President William Ruto’s reign will be put to test next week when parliament debates and votes on the controversial Finance Bill 2023.
The approval or rejection of the contentious Bill will have political ramifications on the president who, amid a major economic crisis and the surging resistance to his administration, is seeking to introduce new taxes which a majority of Kenyans have rejected as being too punitive.
These include doubling of VAT tax to 16 per cent, and a new 1.5 per cent tax on salaried Kenyans that will go towards the Housing Fund meant to facilitate the construction of what the government say will be affordable houses.
Other contentious proposals include raising income tax from the current 30 per cent to 35 per cent for those earning Sh500, 000 and above per month, and a three per cent turnover tax on businesses making more than Sh1 million per year.
Granted, Ruto who has majority numbers in parliament has to ensure the Bill sails through so he can raise revenue to make the over Sh3 trillion needed to implement Kenya Kwanza's manifesto.
The manifesto promised to lower the cost of living, provide affordable housing, and deal with the ballooning foreign debt and re-stitching Kenya's economic fabric.
But Ruto’s Finance Bill is like a poisoned chalice. Should he increase taxes, he risks losing a substantive portion of his support base ahead of the 2027 elections. On the other hand, failure to increase taxes may plunge the country into further economic turmoil and a falling-out with the International Monetary Fund and the World Bank, the two institutions whose loans have necessitated the additional taxes.
Winning over support
Compounding his woes is an opportunistic opposition lying in wait to take advantage of discontent over the Finance Bill and by so doing, winning over the support of “hustlers” who have not been exempted from the vagaries of inflation and a biting drought.
The Raila Odinga-led Azimio la Umoja-One Kenya coalition has vowed to reject the Bill in its entirety on Tuesday and if unable to stop it, they will resort to the weekly anti-government protests that would equally affect the country’s journey back to economic stability.
Ruto further faces opposition from within his party with some Mt Kenya legislators, led by Githunguri MP Gathoni Wa Muchomba, dismissing the new taxes as “oppressive” and an affront to the economic prosperity of the region.
“Even after the amendments made after the second reading, the Bill is oppressive to businesses and risks driving investors out of the country. The investors are likely to move to more favourable tax regimes in neighbouring counties,” Wa Muchomba said.
Ruto understands the need to deliver on his first term to keep his support base intact in readiness for the 2027 political duel.
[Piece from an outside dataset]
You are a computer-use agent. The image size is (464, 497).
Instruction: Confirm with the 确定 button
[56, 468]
“Many people tell me I should think about my second term. My second term will be meaningless if my first achieves nothing. I am not here so that I can have a second term, I am here because I want to make a difference. Kenyans have given me an opportunity to make sure we remove slums, create jobs and improve our manufacturing. I am focused on that, the second term will sort itself out,” said the President during Kenya’s first urban forum earlier this week.
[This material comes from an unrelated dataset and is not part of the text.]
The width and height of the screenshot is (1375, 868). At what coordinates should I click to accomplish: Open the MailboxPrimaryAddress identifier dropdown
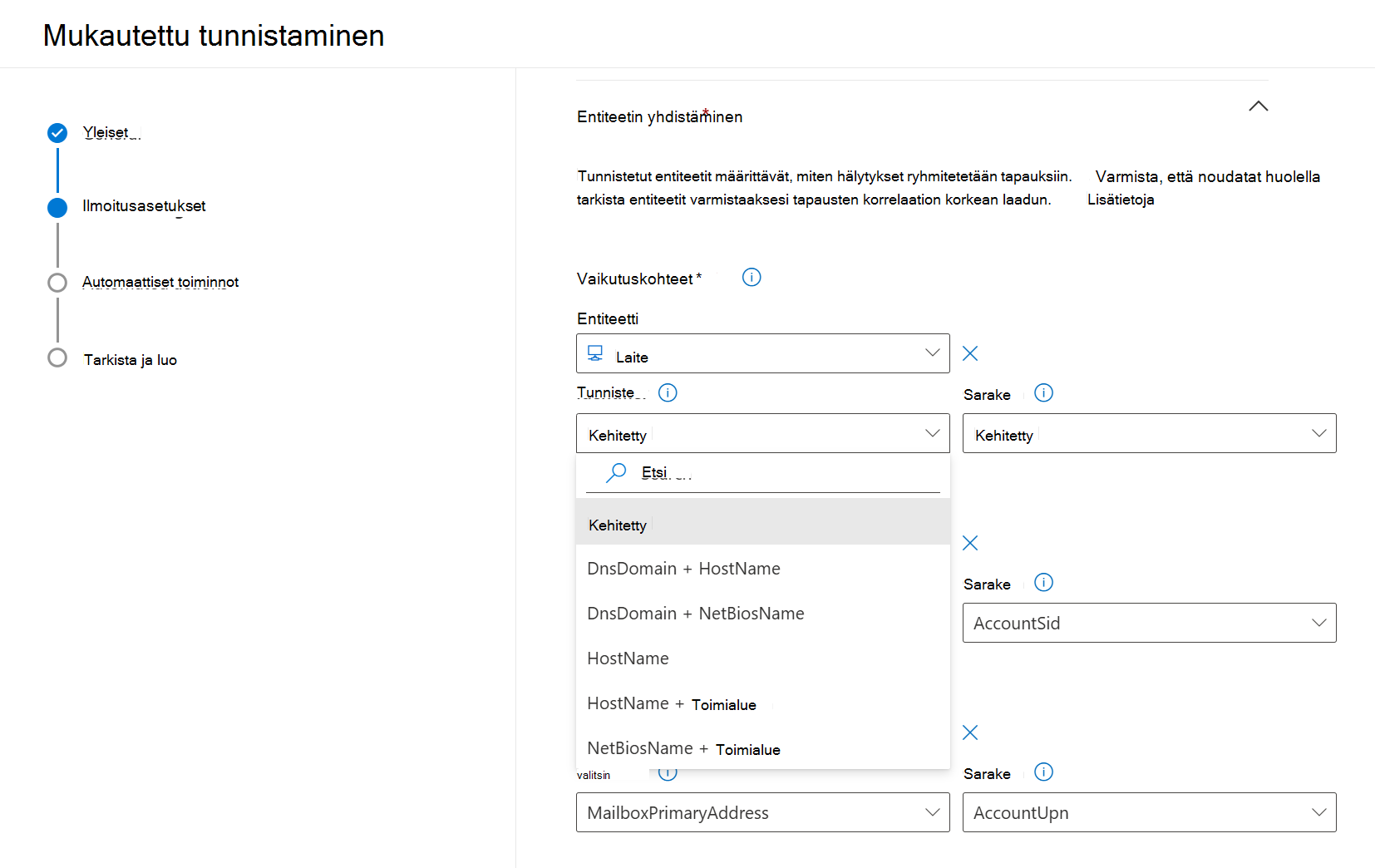[762, 812]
Political pundits now argue that should Ruto choose to go the tax route, he should be ready to tame the run-away corruption in government and its agencies and implement reforms in the judiciary to inspire confidence from the public that their billions will be well administered.
On the flip side, they warn that Ruto’s intensified dalliance with the Bretton Wood Institutions could deal him a political blow ahead of the 2027 general polls.
“The taxation measures Ruto seeks to implement which are causing a lot of friction are not going to raise enough revenue to get us out of economic plunder and are not worth it. If you measure the money going to be collected through a doubling of the VAT, for instance, versus the anger that it is causing, then Ruto is better off listening to the people and abandoning the tax measures,” said Pro Herman Manyora, a political commentator.
He further warned: “Ruto’s excessive leaning towards the IMF will only lead him to where it has led other governments, which is to conflict, and this will cost him his re-election bid.”
Another political analyst, Tom Mboya, warned that Ruto’s move to implement punitive taxes would only impact him politically in the short term and that he has time to win back the masses before the next elections.
“The truth of the matter is that we as Kenyans are damned if he does and damned if he doesn’t. We should brace ourselves for tougher times either way. The bigger question should however be whether the Finance Bill has a solid plan to put us on a path to economic recovery,” said Mboya.